My mother was fond of traveling: she would go from Spain to England, from London to Paris, from Paris to Berlin, and from there to Christiania; then she would come back, embrace me, and set out again for Holland, her native country. She used to send my nurse clothing for herself and cakes for me. To one of my aunts she would write: “Look after little Sarah; I shall return in a month’s time.” A month later she would write to another of her sisters: “Go and see the child at her nurse’s; I shall be back in a couple of weeks.”
My mother’s age was nineteen; I was three years old, and my two aunts were seventeen and twenty years of age; another aunt was fifteen, and the eldest was twenty-eight, but the latter lived at Martinique, and was the mother of six children. My grandmother was blind, my grandfather dead, and my father had been in China for the last two years. I have no idea why he had gone there.
My youthful aunts were always promising to come to see me, but rarely kept their word.

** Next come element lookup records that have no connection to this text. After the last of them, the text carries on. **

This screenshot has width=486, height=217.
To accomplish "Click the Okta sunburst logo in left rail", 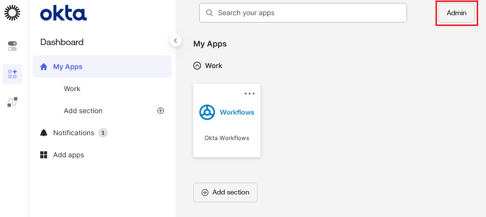I will [12, 13].
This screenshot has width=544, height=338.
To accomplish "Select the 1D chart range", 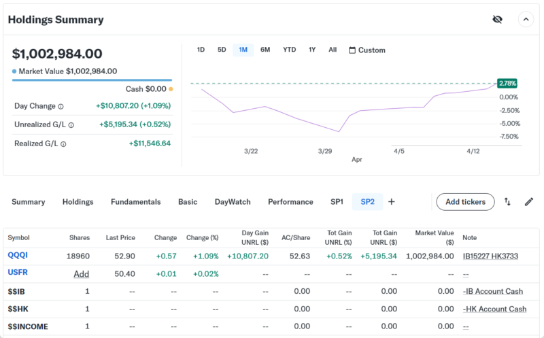I will click(201, 50).
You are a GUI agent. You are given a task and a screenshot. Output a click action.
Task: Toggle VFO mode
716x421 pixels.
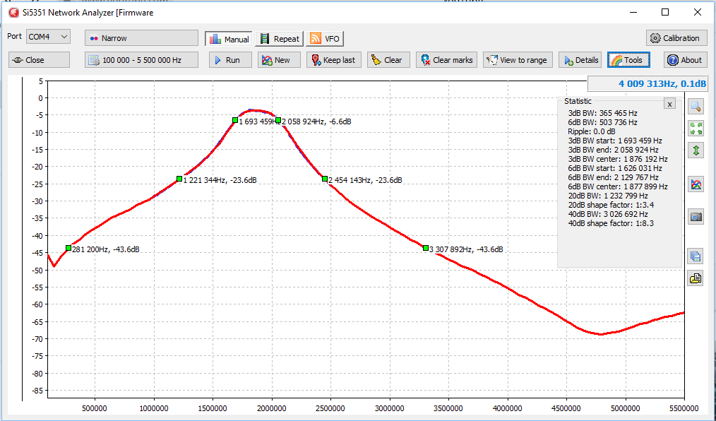(x=325, y=39)
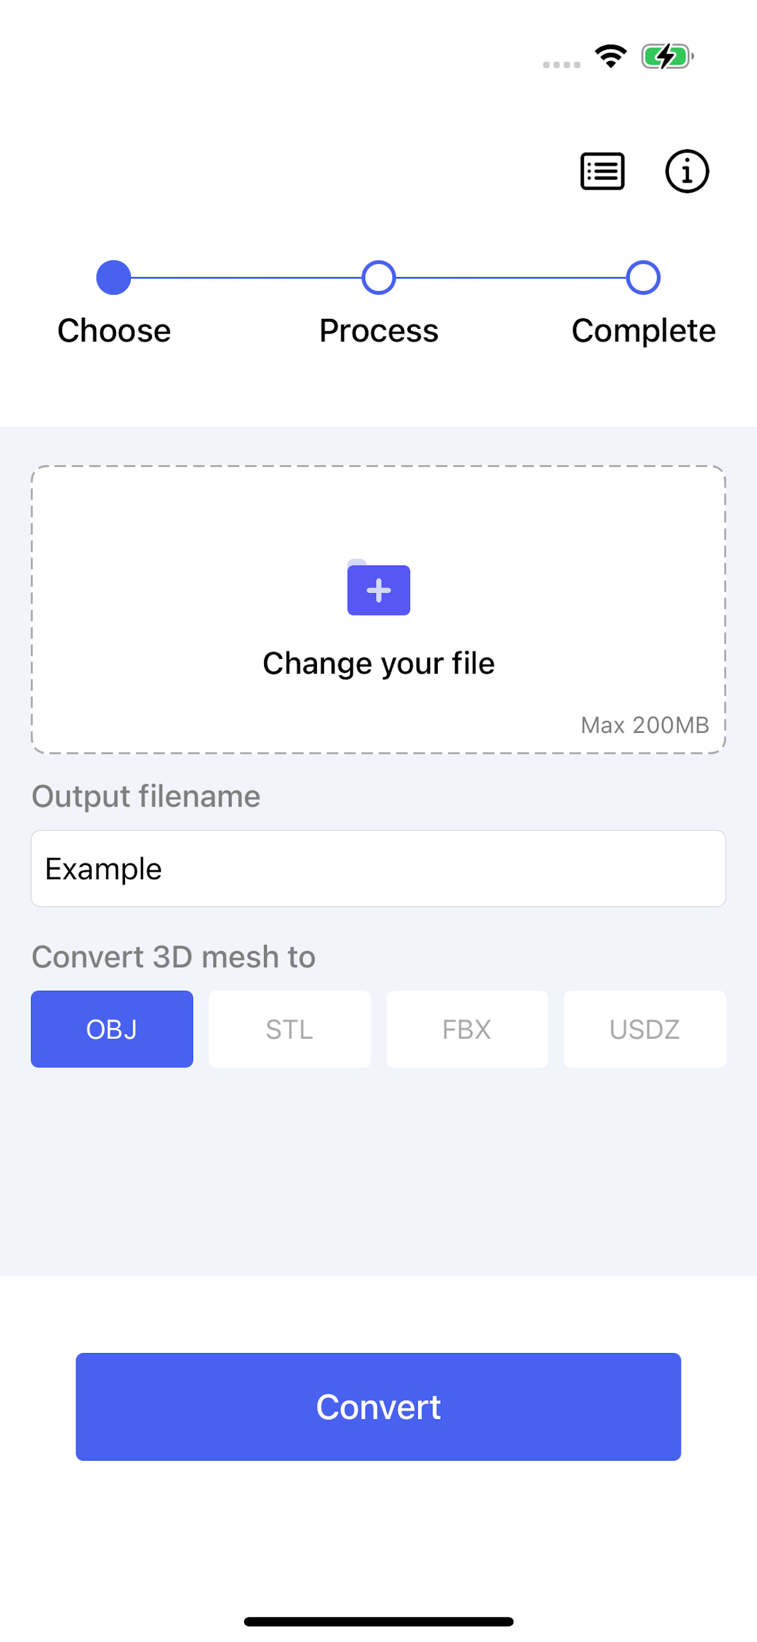Image resolution: width=757 pixels, height=1642 pixels.
Task: Click the Example output filename field
Action: (x=378, y=868)
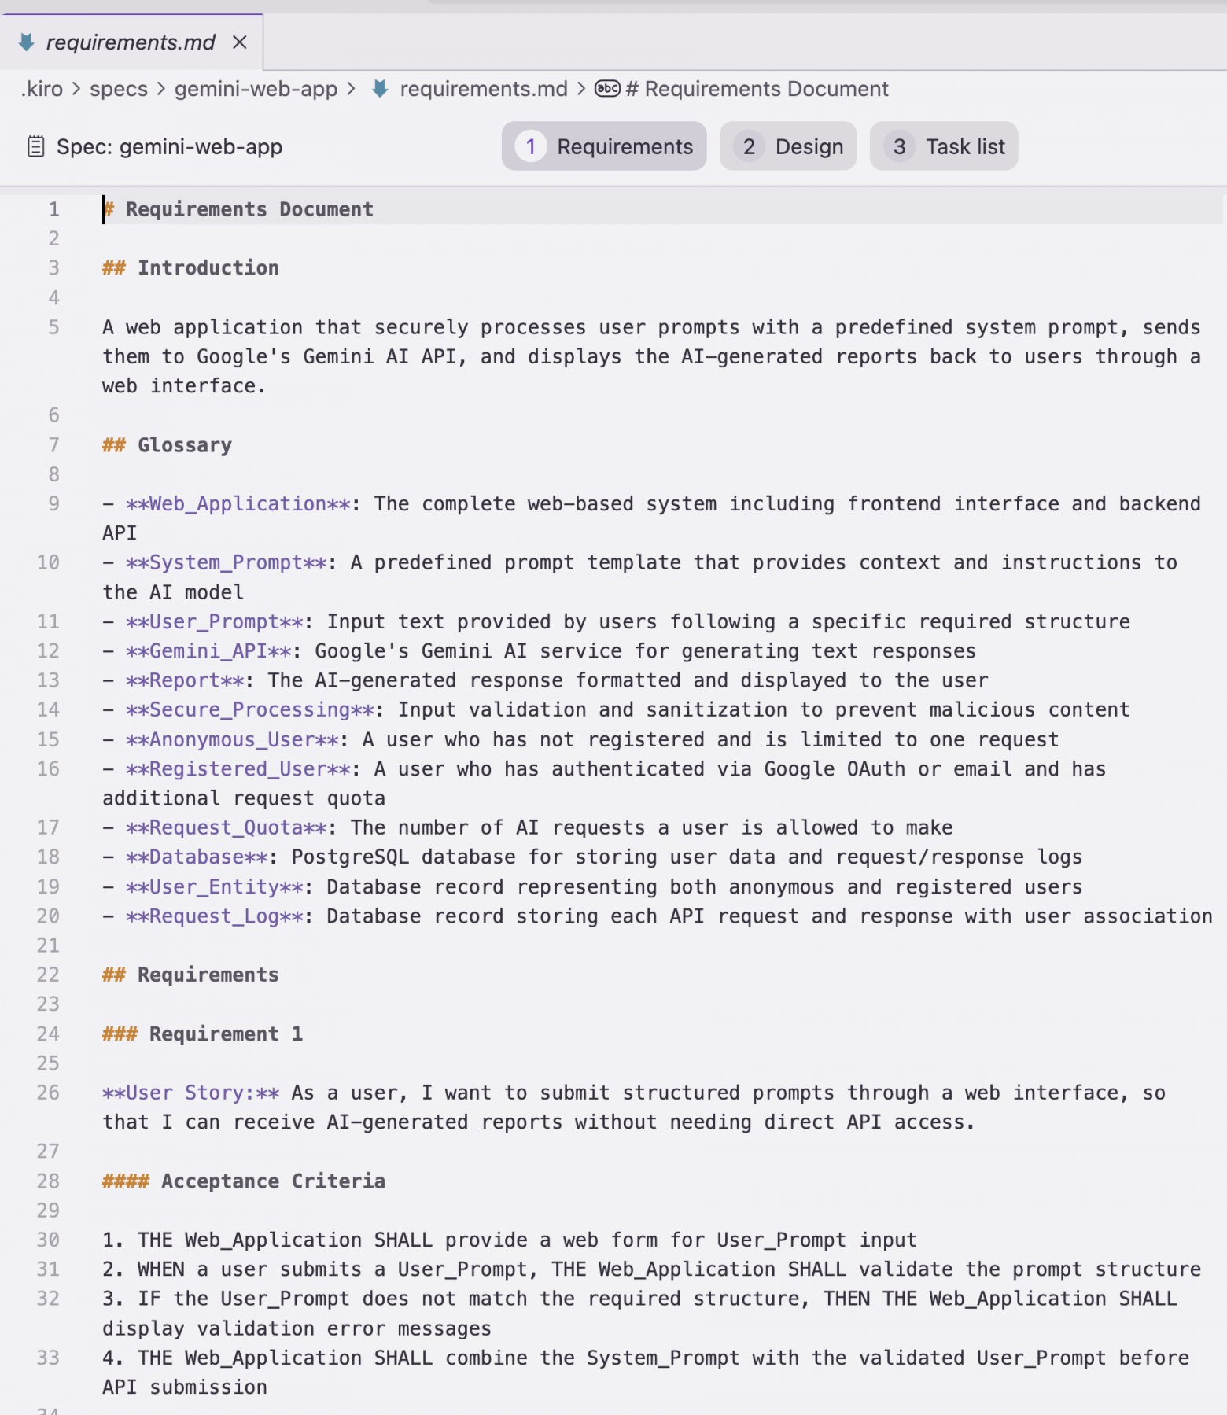
Task: Click the 'Spec: gemini-web-app' label
Action: pyautogui.click(x=169, y=147)
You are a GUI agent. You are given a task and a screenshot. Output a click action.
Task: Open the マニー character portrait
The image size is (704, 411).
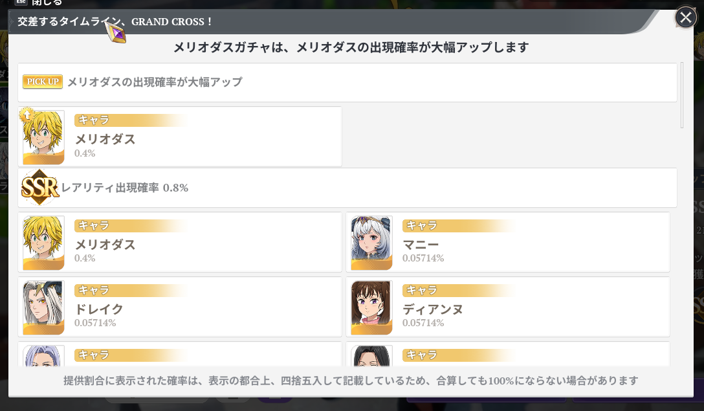(371, 243)
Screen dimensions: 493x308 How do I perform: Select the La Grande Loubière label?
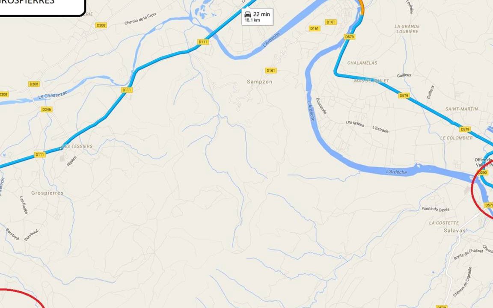pyautogui.click(x=407, y=29)
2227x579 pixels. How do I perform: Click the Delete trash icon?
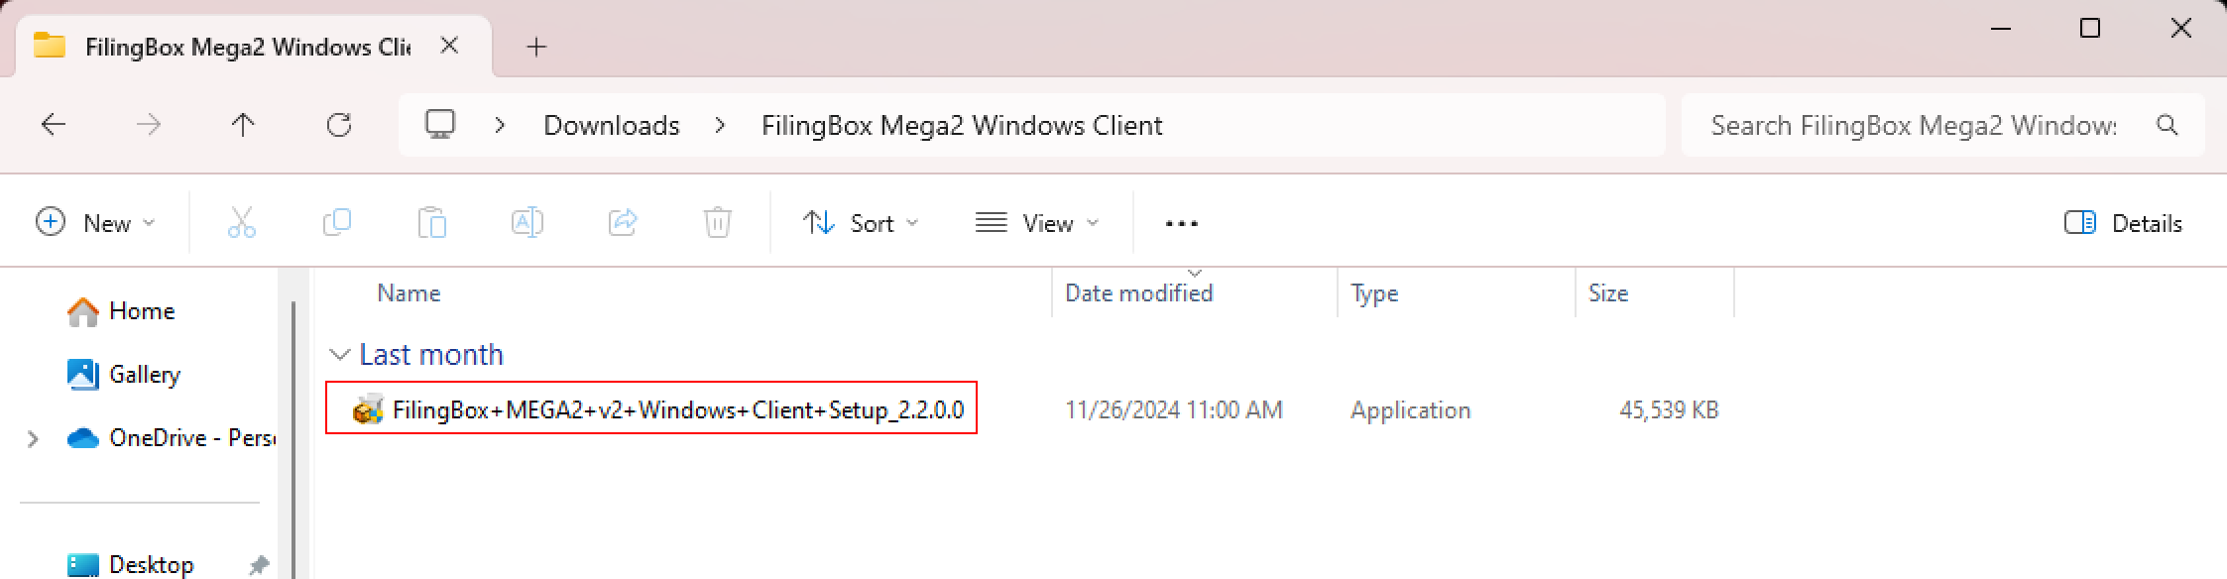point(717,223)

My nurse hailed from Brittany and lived near Quimperle in a little white house with a low thatched roof, on which wild gilly-flowers grew. That was the first flower which charmed my eyes as a child, and I have loved it ever since. Its leaves are heavy and sad-looking, and its petals are made of the setting sun.
Brittany is a long way off, even in our present epoch of velocity of travel. In those days it was the end of the world. Fortunately, my nurse was, it appears, a good, kind woman, and as her own child had died, she had only me to love. But she loved after the manner of poor people—when she had time.
One day, as her husband was ill, she went into the field to help gather in potatoes. The over-damp soil was rotting them, and there was no time to be lost. She left me in charge of her husband, who was lying on his Breton bed suffering from a bad attack of lumbago. The good woman had placed me in my high chair, and had been careful to put in the wooden peg which supported the narrow tray for my toys. She threw a fagot in the grate, and said to me in Breton language: (until the age of four I only understood Breton) “Be a good girl, Milk Blossom.” That was my only name at the time. When she had gone, I tried to withdraw the wooden peg which she had taken so much trouble to put in place. Finally, I succeeded in pushing aside the little rampart. I wanted to reach the ground, but poor little me, I fell into the fire which was burning joyfully.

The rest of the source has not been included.